[ G.R. No. 11923, November 29, 1916 ]
THE UNITED STATES, PLAINTIFF AND APPELLEE, VS. SANTIAGO DEL CASTILLO, DEFENDANT AND APPELLANT.
D E C I S I O N
MORELAND, J.:
There is no doubt in the case that the accused obtained possession of the deeds referred to by false representations and he refused to redeliver them after the owner had found that he had been deceived and had duly demanded their return. The defense offered by the appellant that he lost them we do not think is sustained by the evidence. The trial court found against him in this contention and we are satisfied that the evidence fully supports the finding. The appellant seems to be a confirmed criminal and the trial court placed very little confidence in his testimony.
Certain objections are made in this court against the form of the information; but they not having been raised In the court below and the evidence offered by the prosecution having cured those defects, if any, the objections come too late here.
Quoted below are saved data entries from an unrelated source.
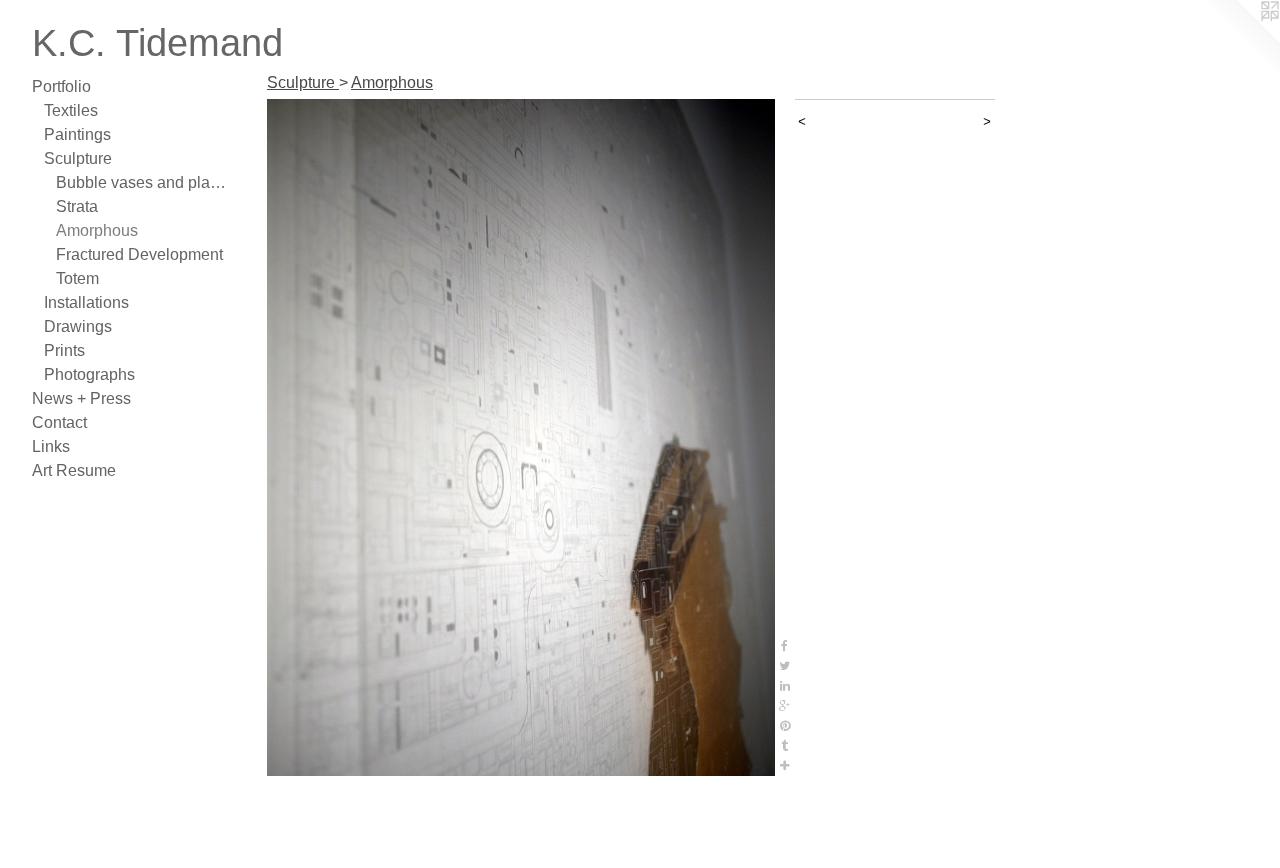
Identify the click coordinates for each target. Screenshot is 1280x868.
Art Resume (74, 470)
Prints (64, 350)
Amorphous (97, 230)
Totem (77, 278)
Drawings (78, 326)
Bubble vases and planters (144, 182)
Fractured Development (139, 254)
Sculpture (78, 158)
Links (51, 446)
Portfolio (61, 86)
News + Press (81, 398)
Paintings (77, 134)
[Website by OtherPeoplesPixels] (1240, 40)
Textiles (71, 110)
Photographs (89, 374)
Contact (59, 422)
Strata (77, 206)
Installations (86, 302)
The main contention of the appellant is that no value was placed on the title deeds and that therefore it is impossible to convict the appellant of estafa, as one of the essential elements of that crime is that the complaining party must have lost something; that is, been damaged in a specified amount.
This is not the rule in this jurisdiction. We have held in several cases that papers of this character have some value; and that if value is not proved on the trial it will be assumed that it was less than 250 pesetas. (U. S. vs. De la Cruz, 12 Phil. Rep., 87; U. S. vs. Abad, 28 Phil. Rep., 504.) Such value brings the case within paragraph 1 of article 634 of the Penal Code which declares that a person who commits estafa with reference to property the value of which does not exceed 250 pesetas shall be punished with arresto mayor in its minimum and medium degrees. Such being the case appellant is in error in his claim that the value of the title deeds not having been proved the case against him fails.
We agree with the appellant that the value of the title deeds cannot be assumed to be the same as the value of the real estate to which they refer. The fact that the complainant lost his title deeds does not mean necessarily that he lost his real estate or that the loss damaged him to the extent of the value of such real estate. This case differs from that where the thing in controversy is a negotiable instrument such as a promissory note or check. (U. S. vs. Tan Jenjua, 1 Phil. Rep., 38; U. S. vs. Wickeraham, 20 Phil. Bep., 440; U. S. vs. Raboy, 25 Phil. Rep., 1.)
The judgment appealed from is modified and the accused is sentenced to four months of arresto mayor. The rest of the sentence imposed is affirmed, except as to the indemnification! and as to that, it is reversed. So ordered.
Torres, Johnson, Carson, Trent, and Araullo, JJ., concur.